Physics-Based Freely Scalable Continuum Deformation for UAS Traffic Coordination
This addresses UAS traffic management for safer and more scalable airspace operations, but it is incremental as it extends existing physics-inspired methods from 1-D to higher dimensions.
The paper tackles the problem of coordinating Unmanned Aircraft System (UAS) traffic in airspace without predefined paths by developing a physics-inspired continuum deformation approach, resulting in improved resilience to vehicle failures through a boundary control algorithm and microscopic coordination via clustering.

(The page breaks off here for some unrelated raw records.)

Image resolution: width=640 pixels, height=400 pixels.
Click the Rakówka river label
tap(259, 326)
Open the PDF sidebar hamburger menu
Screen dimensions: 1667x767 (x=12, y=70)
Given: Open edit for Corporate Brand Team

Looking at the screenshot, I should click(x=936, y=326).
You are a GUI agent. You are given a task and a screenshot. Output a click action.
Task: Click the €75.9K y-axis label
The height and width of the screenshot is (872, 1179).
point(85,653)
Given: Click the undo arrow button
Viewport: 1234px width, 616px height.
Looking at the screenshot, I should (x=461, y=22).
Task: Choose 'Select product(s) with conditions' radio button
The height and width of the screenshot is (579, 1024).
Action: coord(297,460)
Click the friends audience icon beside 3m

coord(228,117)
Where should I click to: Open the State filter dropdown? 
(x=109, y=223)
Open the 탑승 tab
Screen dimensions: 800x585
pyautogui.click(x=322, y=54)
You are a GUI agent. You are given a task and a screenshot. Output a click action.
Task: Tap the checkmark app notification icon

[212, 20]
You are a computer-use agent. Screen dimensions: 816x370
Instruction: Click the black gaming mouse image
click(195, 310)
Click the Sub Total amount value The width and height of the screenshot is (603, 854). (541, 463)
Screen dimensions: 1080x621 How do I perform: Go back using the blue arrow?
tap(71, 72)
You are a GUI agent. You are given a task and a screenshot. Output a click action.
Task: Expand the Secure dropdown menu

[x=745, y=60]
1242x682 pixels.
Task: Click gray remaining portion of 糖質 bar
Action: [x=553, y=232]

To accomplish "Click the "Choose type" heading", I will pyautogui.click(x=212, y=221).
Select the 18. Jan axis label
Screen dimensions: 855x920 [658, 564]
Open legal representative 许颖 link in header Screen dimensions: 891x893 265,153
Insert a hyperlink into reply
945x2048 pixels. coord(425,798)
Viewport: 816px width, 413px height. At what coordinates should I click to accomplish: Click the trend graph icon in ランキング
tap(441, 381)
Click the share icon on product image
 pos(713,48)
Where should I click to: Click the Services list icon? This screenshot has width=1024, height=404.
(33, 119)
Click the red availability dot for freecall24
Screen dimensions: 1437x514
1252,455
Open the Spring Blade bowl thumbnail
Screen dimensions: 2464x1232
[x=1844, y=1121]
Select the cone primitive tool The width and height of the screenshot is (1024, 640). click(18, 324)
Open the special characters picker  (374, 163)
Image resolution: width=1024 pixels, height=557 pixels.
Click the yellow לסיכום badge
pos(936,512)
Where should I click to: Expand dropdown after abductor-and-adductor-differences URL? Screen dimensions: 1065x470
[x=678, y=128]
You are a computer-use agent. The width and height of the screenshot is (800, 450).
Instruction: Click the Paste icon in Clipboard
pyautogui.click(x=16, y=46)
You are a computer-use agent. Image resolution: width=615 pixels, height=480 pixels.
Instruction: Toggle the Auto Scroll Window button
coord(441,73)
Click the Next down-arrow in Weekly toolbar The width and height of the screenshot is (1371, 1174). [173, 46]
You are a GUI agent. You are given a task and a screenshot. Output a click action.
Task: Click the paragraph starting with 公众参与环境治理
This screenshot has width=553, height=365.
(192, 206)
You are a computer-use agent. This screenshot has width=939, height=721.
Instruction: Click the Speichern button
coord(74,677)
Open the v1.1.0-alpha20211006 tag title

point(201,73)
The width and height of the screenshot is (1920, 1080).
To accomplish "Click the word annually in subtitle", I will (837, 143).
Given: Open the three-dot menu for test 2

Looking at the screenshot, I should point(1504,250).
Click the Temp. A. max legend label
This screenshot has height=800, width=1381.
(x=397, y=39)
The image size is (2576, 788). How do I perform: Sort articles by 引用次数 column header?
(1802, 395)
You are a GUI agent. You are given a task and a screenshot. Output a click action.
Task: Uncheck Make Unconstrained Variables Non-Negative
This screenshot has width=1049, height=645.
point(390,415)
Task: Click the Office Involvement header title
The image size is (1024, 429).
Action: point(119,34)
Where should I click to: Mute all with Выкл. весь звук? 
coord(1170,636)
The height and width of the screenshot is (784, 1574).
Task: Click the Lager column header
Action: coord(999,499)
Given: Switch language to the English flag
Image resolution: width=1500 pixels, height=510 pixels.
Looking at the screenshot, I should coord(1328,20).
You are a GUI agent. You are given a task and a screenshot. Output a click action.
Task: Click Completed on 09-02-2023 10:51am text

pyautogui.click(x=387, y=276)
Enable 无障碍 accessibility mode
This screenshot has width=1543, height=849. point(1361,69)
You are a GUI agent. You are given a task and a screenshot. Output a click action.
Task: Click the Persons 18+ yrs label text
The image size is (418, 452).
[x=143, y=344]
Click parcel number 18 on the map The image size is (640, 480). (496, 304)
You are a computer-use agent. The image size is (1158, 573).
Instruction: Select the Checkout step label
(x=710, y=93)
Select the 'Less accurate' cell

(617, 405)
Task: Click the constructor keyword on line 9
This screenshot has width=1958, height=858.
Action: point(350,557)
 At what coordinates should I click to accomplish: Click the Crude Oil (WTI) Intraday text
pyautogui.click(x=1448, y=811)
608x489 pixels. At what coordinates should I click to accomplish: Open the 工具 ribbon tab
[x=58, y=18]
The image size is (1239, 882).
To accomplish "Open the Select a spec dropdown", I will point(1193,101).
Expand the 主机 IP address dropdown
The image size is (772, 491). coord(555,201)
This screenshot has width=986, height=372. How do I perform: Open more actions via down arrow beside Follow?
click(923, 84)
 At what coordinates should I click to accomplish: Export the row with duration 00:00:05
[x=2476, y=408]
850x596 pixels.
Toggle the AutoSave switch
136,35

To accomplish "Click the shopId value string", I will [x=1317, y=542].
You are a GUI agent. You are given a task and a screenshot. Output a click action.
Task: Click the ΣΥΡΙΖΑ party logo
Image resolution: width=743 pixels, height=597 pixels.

This paper develops a novel physics-inspired traffic coordination approach and applies it to Unmanned Aircraft System (UAS) traffic management. We extend available physics-inspired approaches previously applied to 1-D traffic flow on highways and urban streets to support models of traffic coordination in higher dimension airspace for cases where no predefined paths exist. The paper considers airspace as a finite control volume while UAS coordination, treated as continuum deformation, is controlled at the airspace boundaries. By partitioning airspace into planned and unplanned spaces, the paper models nominal coordination in the planned airspace as the solution of a partial differential equation with spatiotemporal parameters. This paper also improves resilience to vehicle failures with a resilient boundary control algorithm to update the geometry of the planned space when UAS problems threaten safe coordination in existing navigable airspace channels. To support UAS coordination at the microscopic level, we propose clustering vehicles based on vehicle performance limits. UAS clusters, with each UAS treated as a particle of a virtual rigid body, use leader-follower containment to acquire the macroscopic desired trajectory.